A differenza delle precedenti esperienze di educazione degli adulti e di recupero dell’obbligo scolastico sviluppatesi fra fine ‘800 e ‘900, tutte esterne ai contesti lavorativi e declinate dall’uso del tempo libero serale o festivo dei lavoratori, le “150 ore” nascono dentro il lavoro industriale: è la scuola che arriva ai lavoratori durante il lavoro, non sono i lavoratori che recuperano la scuola dopo il lavoro. Le “150 ore” inoltre sono collegate all’idea di trasformare l’organizzazione aziendale delle imprese attraverso la formazione autonoma e la crescita individuale, valorizzando la soggettività e il ruolo del lavoratore attraverso l’acquisizione di competenze legate all’elevamento della cultura generale personale e alla consapevolezza collettiva. Le “150 ore” sono strettamente collegate all’inquadramento unico e alle nuove forme di classificazione che restituiscono dinamiche di mobilità professionale orizzontale (funzionale di ruolo) e verticale (gerarchica di ruolo e di status) all’organizzazione industriale e amministrativa, attenuando le tradizionali distanze fra lavoratori manuali e non manuali. In questo senso, il mutamento dell’impresa flessibile e l’introduzione delle nuove tecnologie informatiche, fra anni ’80 e ’90, riusciranno a rispondere a questa idea trasformativa della valorizzazione soggettiva nel lavoro, ma spostandola fuori dal perimetro taylor-fordista in cui questi istituti contrattuali erano nati nella proposta sindacale e per il cui superamento avevano operato.

Non a caso “150 ore” e inquadramento unico sono ancora presenti nei contratti collettivi nazionali e in quelli integrativi decentrati. Il passaggio decisivo che ne ha modificato il senso, sta però nel recupero di controllo e mediazione delle traiettorie formative e professionali individuali operato dall’impresa, anche se l’inquadramento unico resta ancorato alla negoziazione fra le parti. In questo modo la formazione, a differenza degli anni ’70, si è sganciata sempre più dal tema dell’organizzazione produttiva come elemento di conoscenza generale e non solo operativa. È tornata ad essere questione vocazionale personale, del singolo. A maggior ragione questo si conferma là dove constatiamo che oggi l’uso più significativo e diffuso di questo istituto si realizza nei percorsi di integrazione strutturati attorno all’educazione permanente, ma di nuovo in modalità esterna rispetto ai contesti di lavoro. Si assiste ad un paradosso: nella formazione e istruzione professionali di base (e nella scuola secondaria in generale) si diffondono gli stage gratuiti, mentre il diritto allo studio retribuito diventa questione privata.

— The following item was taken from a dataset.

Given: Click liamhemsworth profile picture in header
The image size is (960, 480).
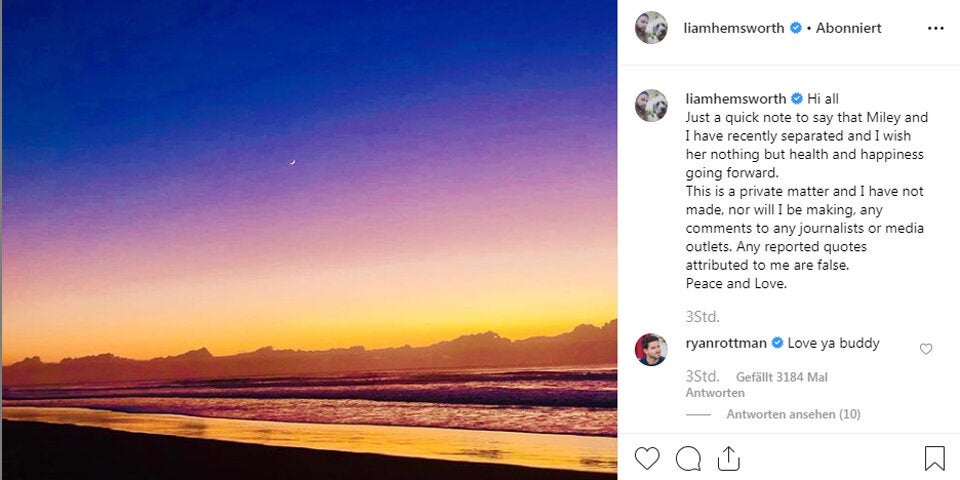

Questo articolo esce contemporaneamente anche nella rubrica “Al presente” della pagina web della Società Italiana di Storia del Lavoro.

Bibliografia

Aris Accornero, La parabola del sindacato. Ascesa e declino di una cultura, Bologna, il Mulino, 1992.

Pietro Causarano, Unire la classe, valorizzare la persona. L’inquadramento unico operai-impiegati e le 150 ore per il diritto allo studio, in “Italia contemporanea”, 2015, n. 278, pp. 224-246.

Monica Dati, Quando gli operai volevano studiare il clavicembalo. L’esperienza delle 150 ore, Roma, Aracne, 2022.

Francesco Lauria, Le 150 ore per il diritto allo studio. Analisi, memorie, echi di una straordinaria esperienza sindacale, Roma, Edizioni Lavoro, 20232.

Lucio Libertini, Tecnici, impiegati, classe operaia: inquadramento unico e 150 ore, Roma, Editori Riuniti, 1973.